Researchers at the Icahn School of Medicine at Mount Sinai reported that a virulent new strain of influenza -- the virus that causes the flu -- appears to retain its ability to cause serious disease in humans even after it develops resistance to antiviral medications. The finding was included in a study that was published today in the journal Nature Communications.
It is not uncommon for influenza viruses to develop genetic mutations that make them less susceptible to anti-flu drugs. However, these mutations usually come at a cost to the virus, weakening its ability to replicate and to spread from one person to another.

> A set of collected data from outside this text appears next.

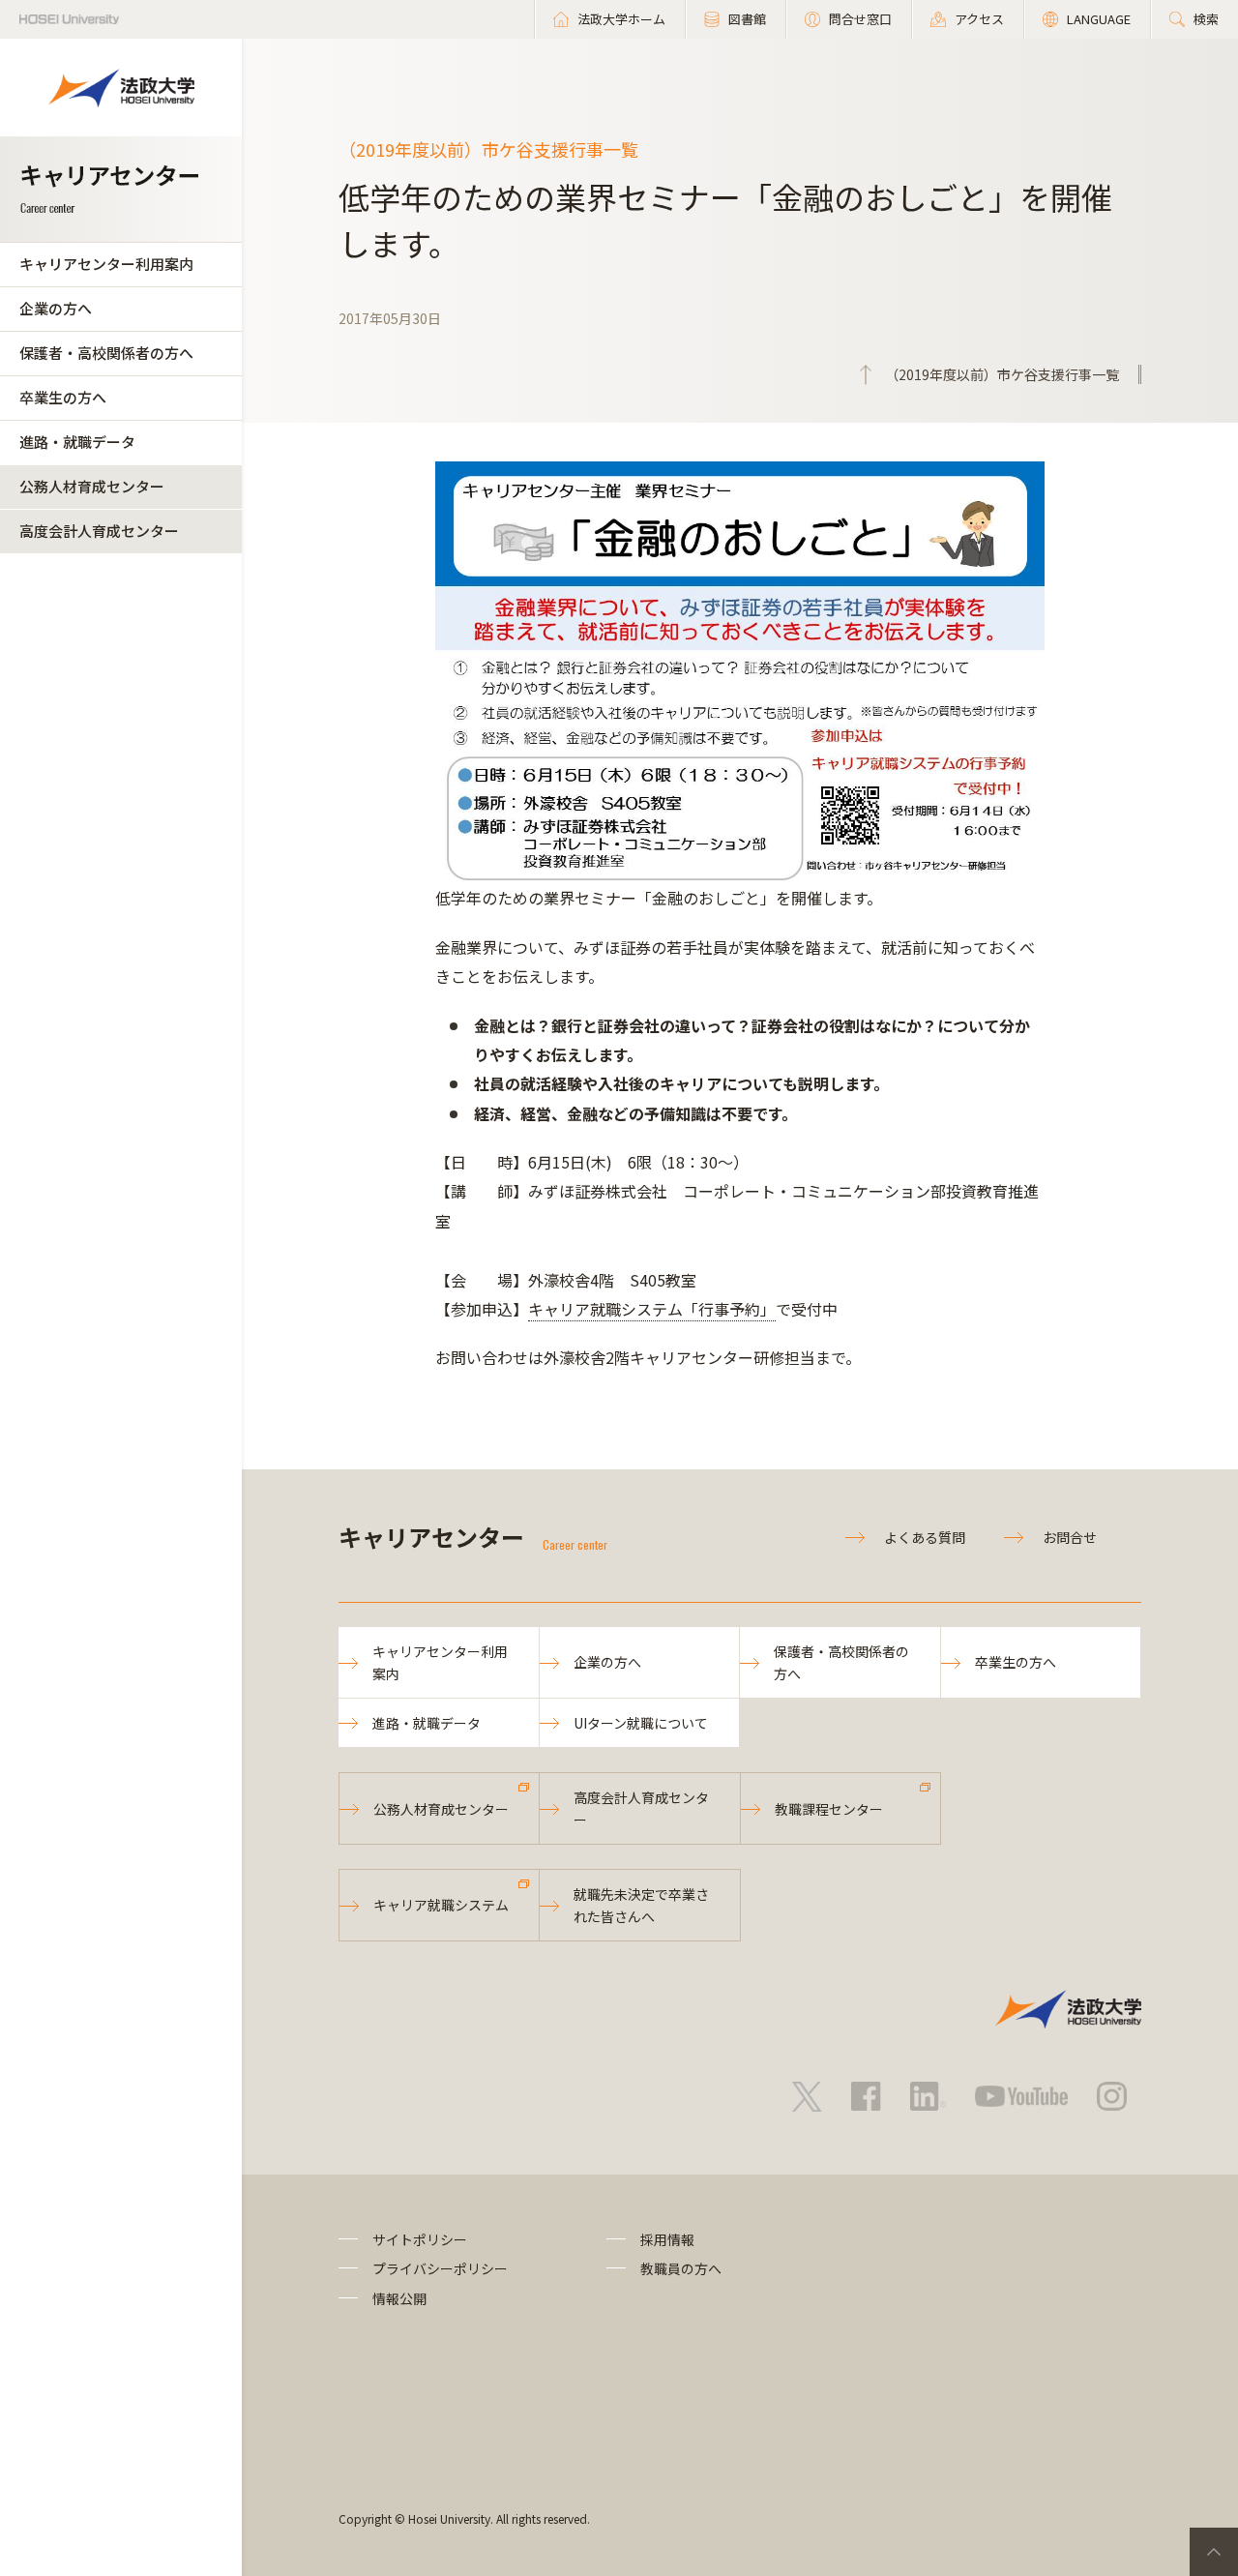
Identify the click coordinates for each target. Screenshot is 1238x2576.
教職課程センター (829, 1809)
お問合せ (1070, 1537)
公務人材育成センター (91, 486)
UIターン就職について (641, 1722)
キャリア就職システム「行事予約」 (652, 1308)
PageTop (1214, 2552)
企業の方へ (55, 308)
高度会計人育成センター (99, 530)
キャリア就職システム (441, 1904)
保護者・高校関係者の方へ (106, 352)
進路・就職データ (77, 441)
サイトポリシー (419, 2239)
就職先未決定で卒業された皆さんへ (641, 1904)
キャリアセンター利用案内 (106, 263)
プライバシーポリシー (440, 2268)
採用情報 (667, 2239)
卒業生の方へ (62, 397)
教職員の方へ (681, 2268)
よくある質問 (924, 1537)
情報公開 (399, 2298)
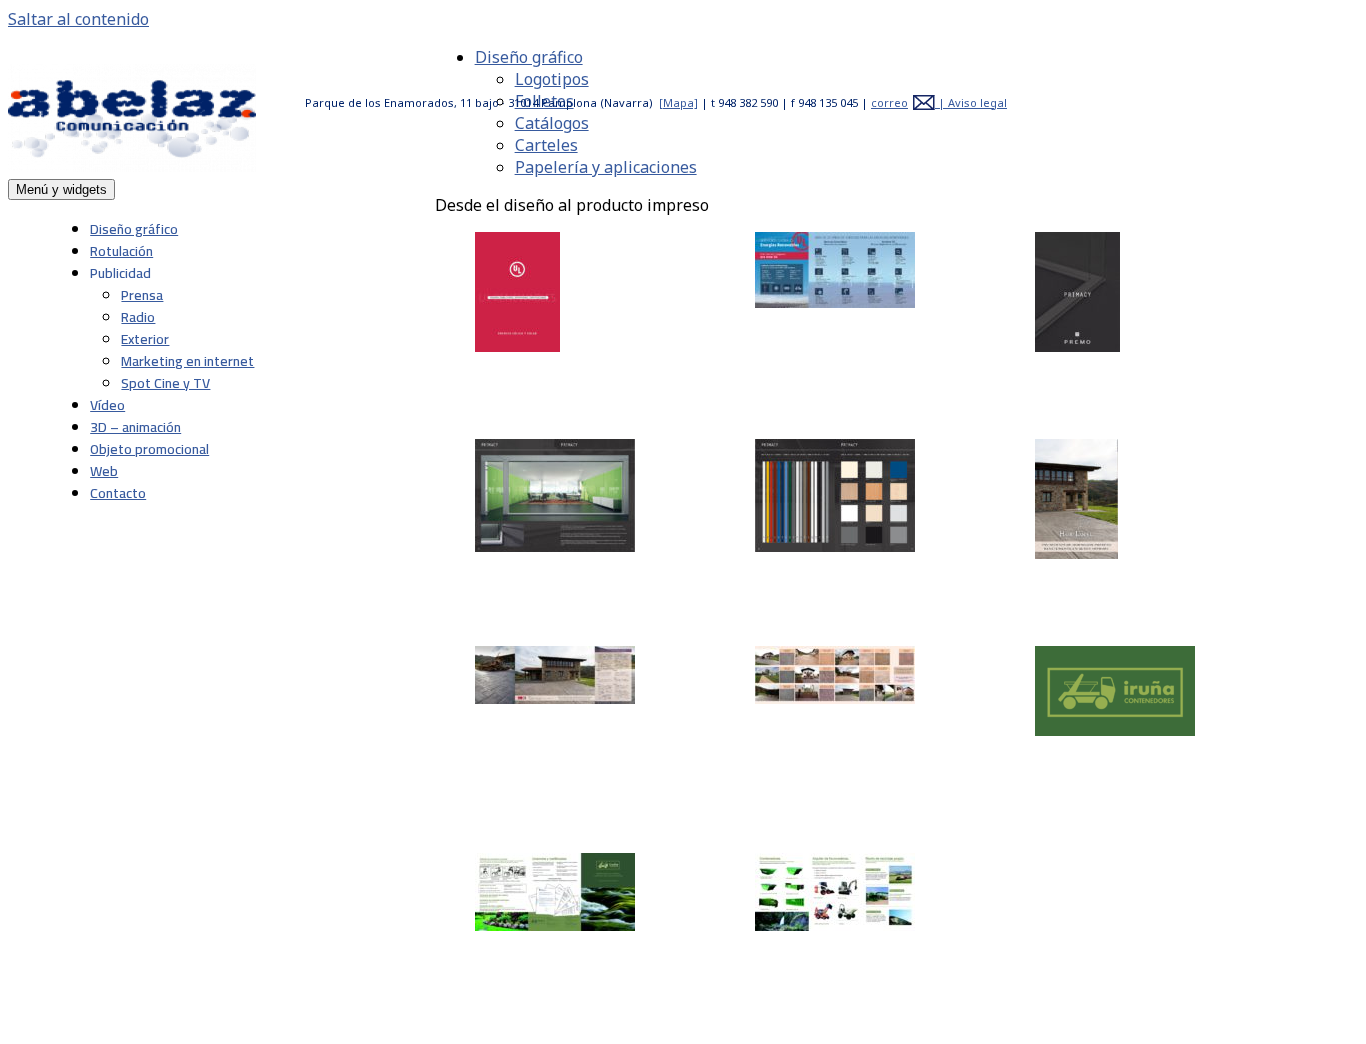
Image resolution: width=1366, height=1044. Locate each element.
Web (104, 471)
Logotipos (552, 79)
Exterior (145, 339)
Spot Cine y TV (165, 383)
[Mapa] (678, 102)
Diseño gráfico (134, 229)
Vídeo (107, 405)
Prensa (142, 295)
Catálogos (552, 123)
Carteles (546, 145)
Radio (138, 317)
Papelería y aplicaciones (606, 167)
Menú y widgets (61, 189)
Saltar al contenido (78, 19)
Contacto (118, 493)
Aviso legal (977, 102)
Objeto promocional (149, 449)
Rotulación (121, 251)
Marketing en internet (187, 361)
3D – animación (135, 427)
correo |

Initial reports suggested that H7N9, an avian strain of influenza A that emerged in China last spring, could rapidly develop a mutation that made it resistant to treatment with the antiviral medication Tamiflu (oseltamivir). However, patients in whom drug resistance developed often had prolonged, severe infections and poor clinical outcomes. No vaccine is currently available to prevent H7N9, which infected at least 135 people and caused 44 deaths during the outbreak. In the absence of a vaccine, antiviral drugs are the only means of defense for patients who are infected with new strains of the flu.
"In this outbreak, we saw some differences in the behavior of H7N9 and other avian influenza strains that can infect humans, beginning with the rapid development of antiviral resistance in some people who were treated with oseltamivir and the persistence of high viral loads in those patients," said lead investigator Nicole Bouvier, MD, Assistant Professor of Medicine, Infectious Diseases at the Icahn School of Medicine at Mount Sinai.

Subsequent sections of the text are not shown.